O Tribunal de Justiça de São Paulo (TJSP) anulou a sentença que havia revisado e limitado cobranças de água após um aumento expressivo nas faturas do imóvel de imóvel de uma empresa em Limeira. No caso, as contas mensais saíram de cerca de R$ 1 mil para valores superiores a R$ 11 mil. Ao julgar recurso da BRK Ambiental, concessionária responsável pelo serviço, os desembargadores entenderam que ela não teve oportunidade adequada de produzir prova técnica para se defender. O colegiado determinou a realização de perícia antes de novo julgamento.
O acórdão é da 30ª Câmara de Direito Privado do TJSP, que deu provimento ao recurso por votação unânime. O julgamento ocorreu no último dia 4, sob relatoria do desembargador Monte Serrat.
Segundo o processo, a ação foi proposta após forte variação no consumo registrado. A média semestral era de 42 metros cúbicos, com contas entre R$ 803 e R$ 1.202,80. Em dois meses consecutivos, porém, o consumo apontado subiu para 188 m³ e 204 m³, com faturas de R$ 9.935,12 e R$ 11.033,36. A parte autora alegou cobrança incompatível com o histórico e pediu a revisão dos valores com base na média anterior.
Em primeira instância, a sentença julgou o pedido procedente, declarou inexigíveis os valores que ultrapassaram a média de consumo, determinou a reemissão das contas e proibiu medidas como negativação e corte no fornecimento em relação a essas faturas.
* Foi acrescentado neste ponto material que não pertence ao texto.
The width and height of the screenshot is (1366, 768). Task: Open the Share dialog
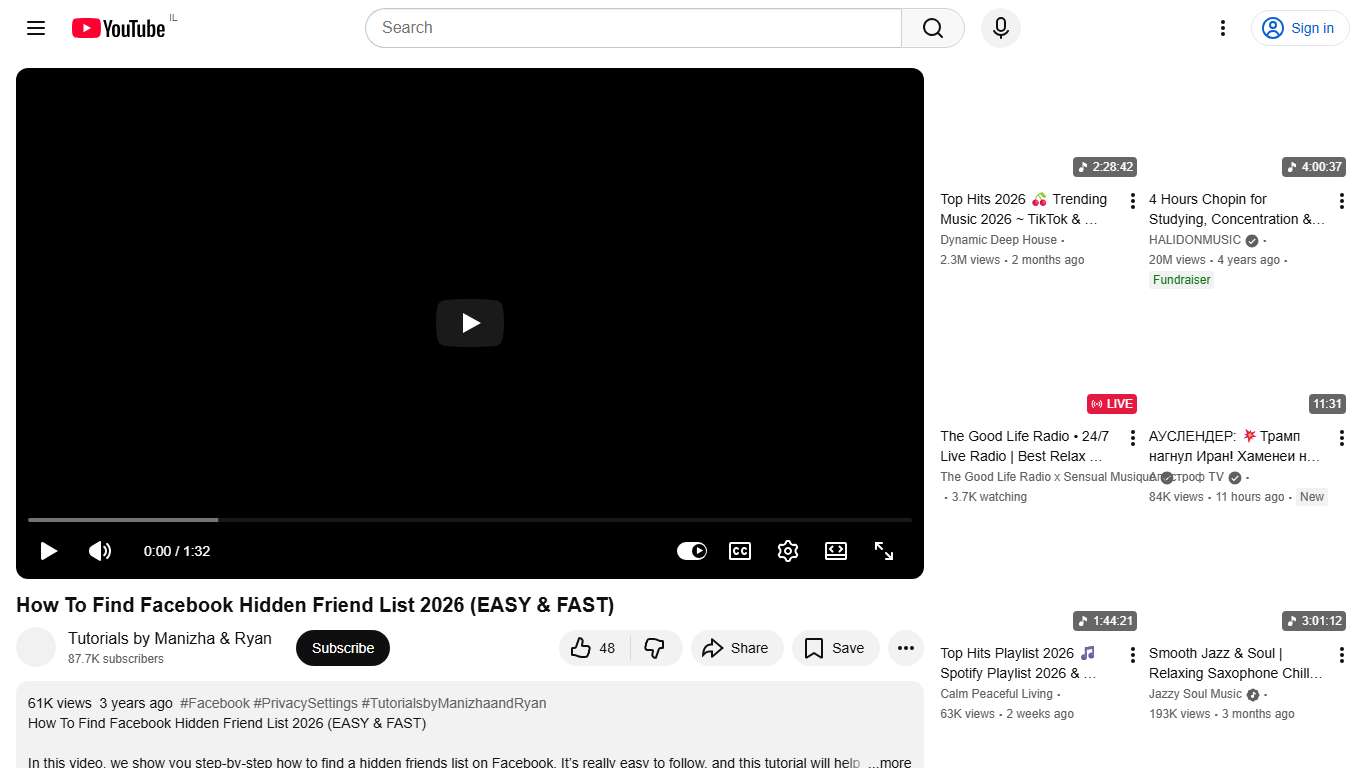pyautogui.click(x=737, y=648)
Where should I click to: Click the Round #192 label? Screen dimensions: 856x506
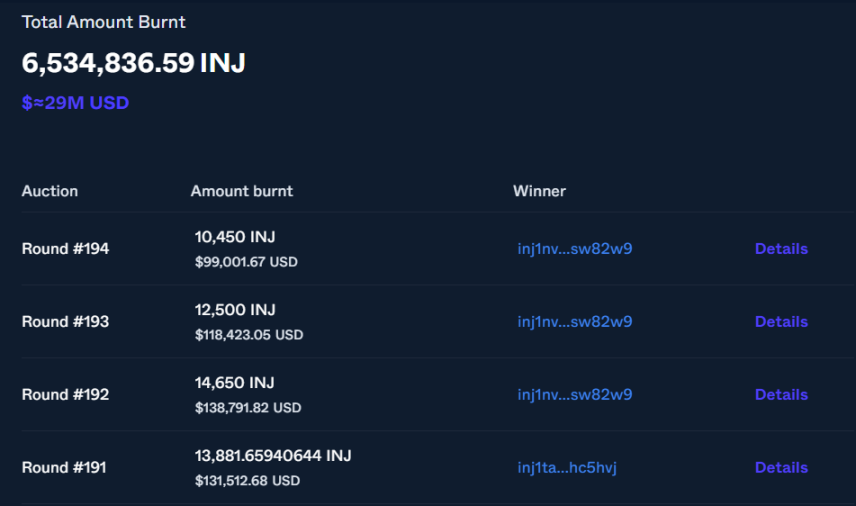65,395
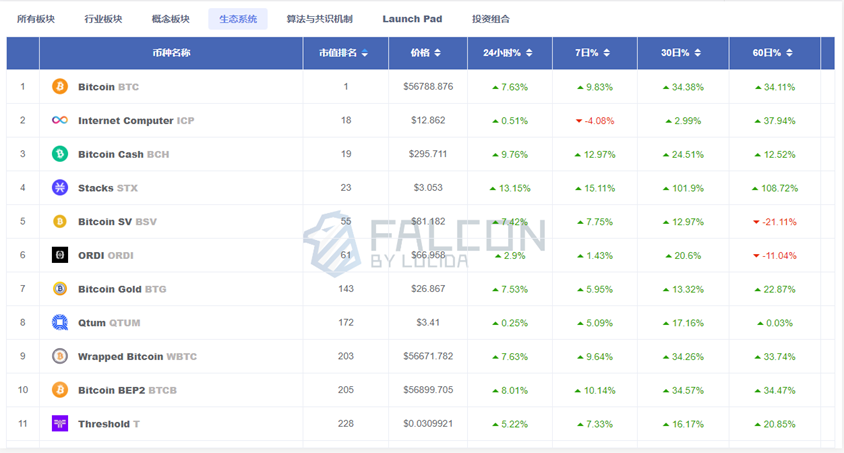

A decisão também aplicou a inversão do ônus da prova, regra que transfere ao fornecedor a responsabilidade de demonstrar a regularidade da cobrança.
Ao recorrer, a BRK sustentou que houve cerceamento de defesa. Argumentou que havia pedido a produção de prova pericial para verificar tecnicamente as causas do consumo elevado, como a hipótese de vazamento interno, e que essa prova não foi realizada. Também apontou que a inversão do ônus da prova só foi definida na própria sentença, sem aviso prévio, o que teria impedido a adequada produção de provas.
O relator acolheu esses argumentos. O acórdão registra que a inversão do ônus da prova, nas relações de consumo, é considerada regra de instrução. Ou seja, deve ser definida antes da fase de produção de provas, para que as partes saibam exatamente quais elementos precisam demonstrar no processo. Quando isso não ocorre, fica caracterizada decisão surpresa, vedada pelo Código de Processo Civil.
O colegiado também destacou que, diante da alegação de vazamento interno no imóvel, a prova pericial é considerada imprescindível para esclarecer os fatos técnicos ligados ao consumo registrado. Sem essa etapa, segundo o voto, não é possível resolver a controvérsia com base adequada.
Com isso, o TJSP anulou a sentença de primeira instância e determinou o retorno do processo para nova fase de instrução, com a realização de perícia técnica. Após a produção da prova, o juízo de origem deverá proferir uma nova decisão sobre a validade ou não das cobranças questionadas.